Pooling, Windsucking and Caslick’s

Other problems which might become apparent while going through the first steps in breeding a mare and which should be considered more serious – potentially to the point of not being desirous of breeding the mare – include urovagina (urine “pooling”) and pneumovagina (“windsucking”). While these conditions may be resolved in some cases with the use of a urethral extension in the former or a Caslicks’s procedure in the latter, the added expense and reduced rate of successful outcome may make a decision not to breed the mare a wise investment. Of the two, the latter (pneumovagina), if not too serious, is the one most likely to respond favourably to the cheaper Caslick’s procedure.

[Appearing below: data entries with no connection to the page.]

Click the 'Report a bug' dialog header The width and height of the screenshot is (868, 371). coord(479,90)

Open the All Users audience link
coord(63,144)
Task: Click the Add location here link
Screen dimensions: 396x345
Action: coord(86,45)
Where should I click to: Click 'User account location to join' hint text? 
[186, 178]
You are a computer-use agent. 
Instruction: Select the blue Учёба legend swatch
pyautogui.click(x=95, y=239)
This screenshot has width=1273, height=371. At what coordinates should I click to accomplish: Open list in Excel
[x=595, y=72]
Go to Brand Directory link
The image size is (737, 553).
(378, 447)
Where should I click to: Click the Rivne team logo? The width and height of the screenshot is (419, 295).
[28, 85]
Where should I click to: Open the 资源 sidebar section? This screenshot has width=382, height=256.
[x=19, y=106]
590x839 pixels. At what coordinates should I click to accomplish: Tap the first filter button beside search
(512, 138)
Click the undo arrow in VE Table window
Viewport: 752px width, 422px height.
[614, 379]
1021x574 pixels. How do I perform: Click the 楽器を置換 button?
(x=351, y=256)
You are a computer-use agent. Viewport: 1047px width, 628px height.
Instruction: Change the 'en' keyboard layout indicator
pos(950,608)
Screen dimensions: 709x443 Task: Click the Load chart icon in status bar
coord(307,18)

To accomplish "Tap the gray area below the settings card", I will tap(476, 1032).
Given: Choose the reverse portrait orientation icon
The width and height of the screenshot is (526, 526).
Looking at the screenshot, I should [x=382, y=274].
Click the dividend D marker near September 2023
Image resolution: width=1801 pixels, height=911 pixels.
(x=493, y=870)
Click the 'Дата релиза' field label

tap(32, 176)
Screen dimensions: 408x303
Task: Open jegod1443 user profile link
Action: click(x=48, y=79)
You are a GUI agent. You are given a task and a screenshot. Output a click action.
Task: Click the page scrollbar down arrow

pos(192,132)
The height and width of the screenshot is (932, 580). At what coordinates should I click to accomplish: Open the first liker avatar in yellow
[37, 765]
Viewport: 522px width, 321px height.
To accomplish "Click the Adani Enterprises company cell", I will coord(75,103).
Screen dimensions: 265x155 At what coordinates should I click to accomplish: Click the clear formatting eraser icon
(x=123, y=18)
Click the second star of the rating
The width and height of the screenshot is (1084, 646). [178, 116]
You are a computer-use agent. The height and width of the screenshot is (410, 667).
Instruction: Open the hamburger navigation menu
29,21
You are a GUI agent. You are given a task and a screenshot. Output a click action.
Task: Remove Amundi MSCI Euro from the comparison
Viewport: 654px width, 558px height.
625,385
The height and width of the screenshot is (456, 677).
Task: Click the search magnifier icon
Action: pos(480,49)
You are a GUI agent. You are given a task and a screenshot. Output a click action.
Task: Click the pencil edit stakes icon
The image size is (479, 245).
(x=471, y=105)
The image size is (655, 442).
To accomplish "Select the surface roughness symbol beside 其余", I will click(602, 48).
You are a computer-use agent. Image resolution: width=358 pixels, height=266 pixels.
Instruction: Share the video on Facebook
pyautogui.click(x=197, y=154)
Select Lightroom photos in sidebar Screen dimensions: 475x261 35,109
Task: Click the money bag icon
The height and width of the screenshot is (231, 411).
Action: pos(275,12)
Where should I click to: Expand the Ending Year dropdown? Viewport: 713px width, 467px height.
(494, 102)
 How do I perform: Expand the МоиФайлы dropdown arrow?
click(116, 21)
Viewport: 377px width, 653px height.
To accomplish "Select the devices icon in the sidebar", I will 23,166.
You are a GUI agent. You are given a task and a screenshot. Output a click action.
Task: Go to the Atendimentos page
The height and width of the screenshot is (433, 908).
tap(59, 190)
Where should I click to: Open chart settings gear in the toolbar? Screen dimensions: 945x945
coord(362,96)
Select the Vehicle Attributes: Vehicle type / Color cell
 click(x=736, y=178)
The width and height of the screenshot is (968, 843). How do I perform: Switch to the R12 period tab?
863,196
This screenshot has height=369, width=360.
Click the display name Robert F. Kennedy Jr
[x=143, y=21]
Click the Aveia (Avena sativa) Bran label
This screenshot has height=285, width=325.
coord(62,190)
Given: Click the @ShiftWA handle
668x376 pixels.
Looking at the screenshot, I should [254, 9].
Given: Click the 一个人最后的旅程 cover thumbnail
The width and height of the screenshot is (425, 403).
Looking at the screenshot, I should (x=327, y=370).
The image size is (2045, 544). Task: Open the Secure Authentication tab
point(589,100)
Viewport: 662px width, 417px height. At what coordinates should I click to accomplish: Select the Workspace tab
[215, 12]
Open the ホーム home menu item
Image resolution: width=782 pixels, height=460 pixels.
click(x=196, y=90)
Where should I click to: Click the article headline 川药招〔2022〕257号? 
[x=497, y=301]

Ensuring absence of uterine pathogens in these mares prior to breeding is of increased importance owing to the predisposition of such presence due to the problems.

Choice of Facility

A final point which is worthy of consideration is the selection of a suitable facility to perform the breeding work. In this, the internet and fellow local-breeders can be of assistance for references, as well as some of the following “markers”. It is important to consider that there have been many advances in the field of equine reproduction, particularly in the last 20 years, however it is a very small – and only seasonal – part of a veterinary business’ work. Consequently updating the knowledge level may be overlooked in favour of another field which could produce year-round income, such as lameness. This of course can lead – particularly in situations where one is dealing with a problem mare or a more intricate breeding situation such as with frozen semen – to a disappointing and expensive outcome for the mare owner if pregnancy establishment is not achieved due to lack of knowledge or ability. Some practices which suggest a lack of updated knowledge include the use – without reason – of a full dose of prostaglandin to short-cycle a mare, rather than a micro-dose which prevents unpleasant side-effects for the mare (sweating, cramping etc.); an inability or reluctance to perform a cytology smear in conjunction with a uterine swab culture; lack of adequate sanitary practices regarding insemination; or use of a “regular” rubber-plungered syringe for insemination. While pregnancies may be established even if these situations do occur, they are strongly suggestive of a lack of updated knowledge of the field, and consequently a greater risk of lower pregnancy rates. While any one of those practices may not negatively impact the pregnancy rate of a young, healthy mare, in the instance in particular of dealing with problem mares, attention to detail is critical for success.